Among almost 400 lots, the sale will offer four mourning brooches worn by Queen Victoria, appearing at auction for the first time having been passed down in the family for generations.
Mourning jewellery was all the rage back then. The custom dates to the 16th century, where macabre pieces would serve as a tangible reminder of death – a physical embodiment of the concept of memento mori. But it was during the 19th century that mourning took on a different tone, inspired by the monarch herself, whose name became synonymous mourning after she famously wore black every day for forty years following the death of her husband Albert.

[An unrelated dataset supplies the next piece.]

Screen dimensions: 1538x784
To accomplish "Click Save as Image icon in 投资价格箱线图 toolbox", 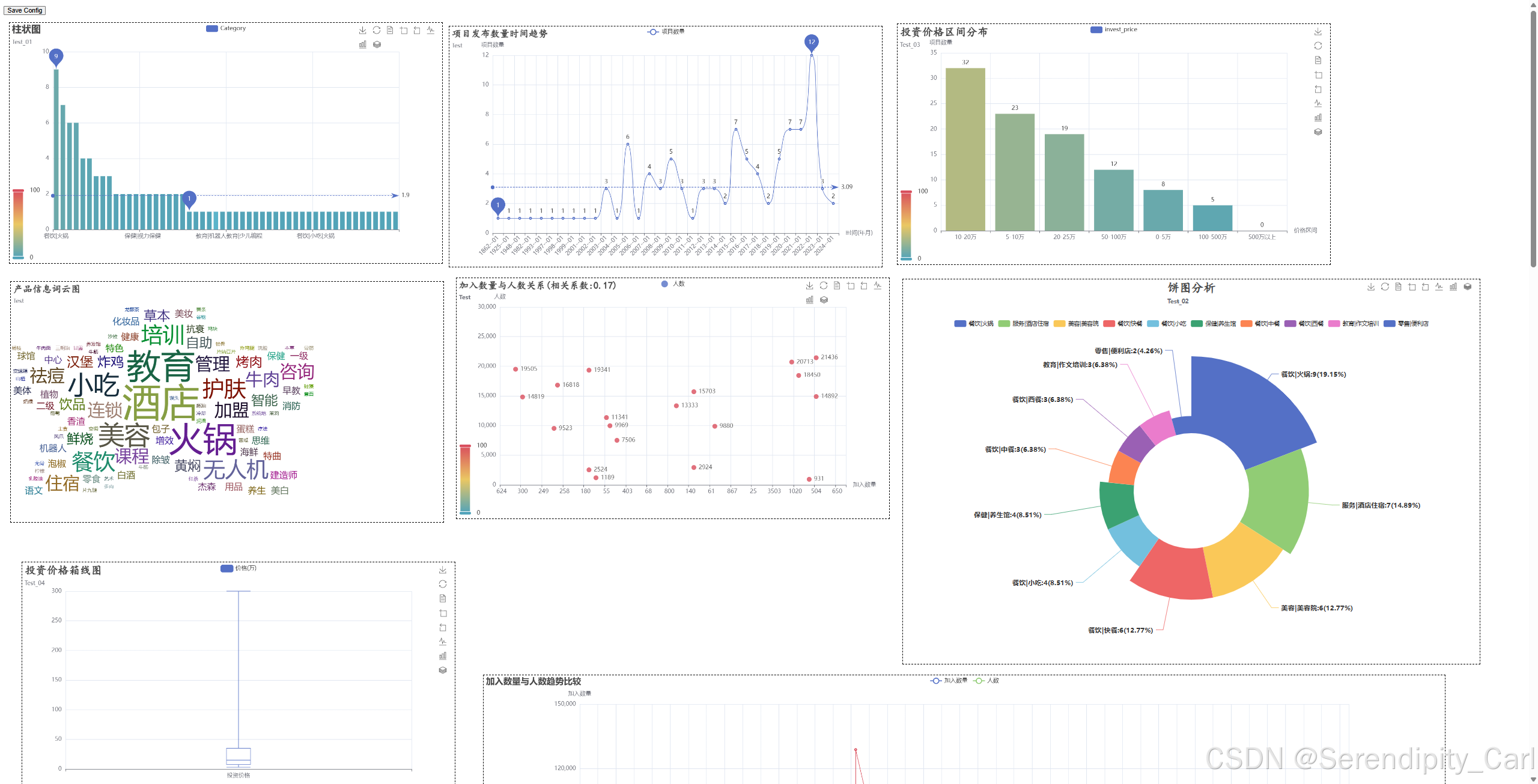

Overlooking the grief at the heart of Victoria’s protracted period of mourning, memento moris in the form of jewellery became fashionable among high society Brits.
Three of the brooches going on sale are to commemorate the death of Victoria’s third child Alice, who died of diphtheria at the age of 35 on the anniversary of Prince Albert’s death. Princess Alice’s youngest daughter, Princess Marie of Hesse and by Rhine, had also died of the same disease at the age of four.
The brooches include an onyx and seed pearl button commissioned by Queen Victoria in 1879 with a portrait miniature of Princess Alice, which carries an estimate of £1,000-1,500; an agate and pearl pendant with a lock of hair inscribed ‘from Grandmama VR’ as gift from the Queen to Alice’s daughter, Princess Victoria, also estimated to bring in £1,000-1,500; and a hardstone, enamel and diamond cross centring on an onyx heart with Alice beneath a coronet, with an estimate of £2,000-3,000.
The fourth was commissioned by Prince Albert around 1861 for Queen Victoria to mark the death of her mother. An agate and diamond pendant, it opens to reveal a miniature photograph of the Queen’s mother, Princess Victoria of Saxe-Coburg-Saalfeld, later Duchess of Kent, with an inscription by the Prince Consort. It has an estimate of £1,000-1,500.
• Prior to the auction, the lots will be exhibited in Sotheby’s New Bond Street from 20-23 March.